Modern Western medicine is offering ever more sophisticated tests and treatments. But it isn’t always as successful as simpler therapies for dealing with long-term chronic conditions such as backache, headaches and arthritis.
Dr Richard Halvorsen, a GP who is also trained in acupuncture, homeopathy and herbal medicine, points out: ‘Orthodox medicine has a lot to offer, but in terms of chronic conditions it palliates but doesn’t cure. Complementary therapies can provide relief for such conditions and also give more power to the patient.
In conventional medicine we are moving more and more towards guidelines and protocols, which means that everyone with a particular illness gets treated the same. The great thing about complementary therapies is that they treat the individual.’ In this feature, we weigh up the evidence of three popular Eastern-based therapies.
What is it?
A system of movement founded by a Chinese Taoist monk between 960 and 1279AD. There are many different styles and two different ‘forms’ short and long. These are a series of movements learned over a period of weeks or months. Each move is performed slowly with relaxed muscles and complete mental focus.
How does it work?
According to Traditional Chinese Medicine (TCM), of which t’ai chi is a part, the system helps to rebalance the flow of the body’s ‘life energy’ or ‘chi’, which circulates around the body in invisible channels or ‘meridians’.
Consultant cardiologist Professor Kevin Channer, of Sheffield’s Royal Hallamshire Hospital, offers t’ai chi to patients recovering from heart attacks as part of their rehabilitation. He says: ‘T’ai chi is absolutely complementary. As orthodox doctors we are very good at treating physical problems, but have nothing that helps the psyche. A third of patients who have heart attacks get depressed but conventional cardiac rehabilitation does nothing to address that. I recommend all my patients to try it at least.’

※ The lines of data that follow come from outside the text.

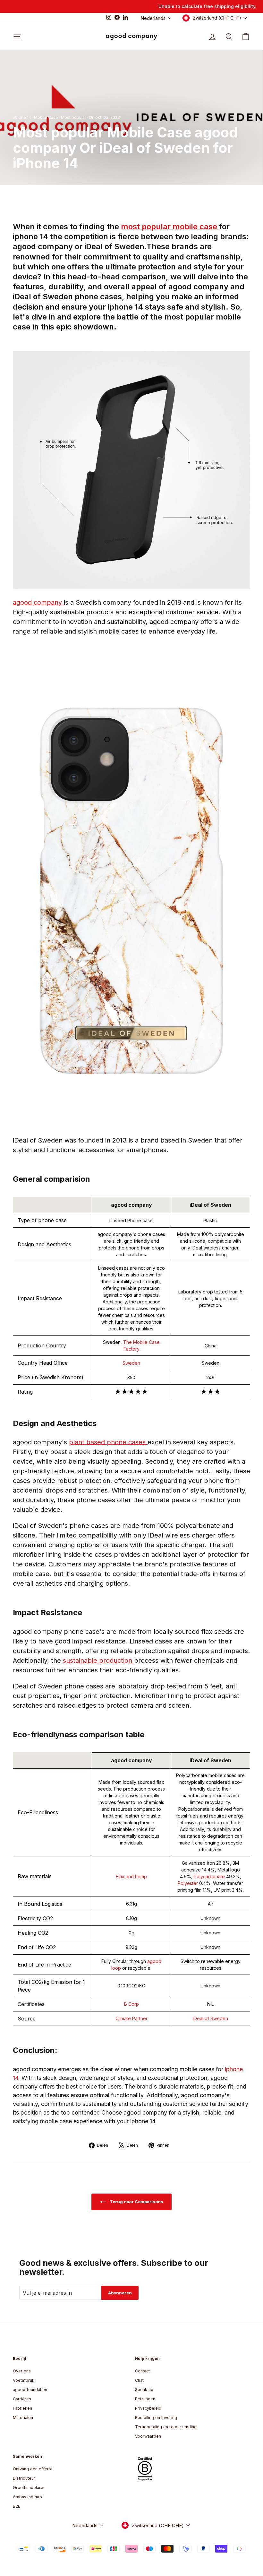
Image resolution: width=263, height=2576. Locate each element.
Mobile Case (46, 117)
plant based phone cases (108, 1442)
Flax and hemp (131, 1876)
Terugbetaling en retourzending (166, 2426)
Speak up (144, 2389)
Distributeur (24, 2478)
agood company (38, 602)
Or (91, 117)
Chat (139, 2380)
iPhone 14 (22, 117)
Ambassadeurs (27, 2496)
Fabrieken (22, 2408)
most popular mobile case (170, 226)
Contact (142, 2371)
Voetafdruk (23, 2380)
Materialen (23, 2417)
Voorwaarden (148, 2436)
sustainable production (98, 1660)
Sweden (131, 1363)
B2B (17, 2506)
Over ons (22, 2371)
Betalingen (145, 2398)
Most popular (73, 117)
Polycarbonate (210, 1876)
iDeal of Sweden (210, 2018)
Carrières (22, 2398)
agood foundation (30, 2389)
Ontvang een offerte (33, 2468)
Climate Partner (131, 2018)
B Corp (131, 2004)
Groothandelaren (29, 2487)
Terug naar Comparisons (136, 2201)
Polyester (188, 1883)
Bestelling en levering (156, 2417)
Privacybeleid (148, 2408)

Professor Channer and t’ai chi practitioner David Barrow are currently studying whether the Wu Chian Chuan style of t’ai chi is effective in helping patients with heart failure. ‘T’ai chi is safe and improves the quality of life of heart patients, and the effects are long-lasting,’ says Professor Channer.
Who can it help?
T’ai chi can ease stress disorders, improve balance, aid hearing and heart problems, promote wellbeing and slow the ageing process.
Where's the evidence?
A 2004 study took a group of 256 healthy but inactive elderly people, aged 70 to 92, and taught them either t’ai chi or stretching. After a year, those who had learnt t’ai chi had better balance and suffered fewer falls. A trial carried out in Sheffield in 1996 showed t’ai chi to be as effective as aerobic exercise in helping people recover from a heart attack. And Australian researchers at the Flinders Medical Centre found that t’ai chi can also help reduce the painful post-surgical arm swelling lymphoedema in breast cancer patients.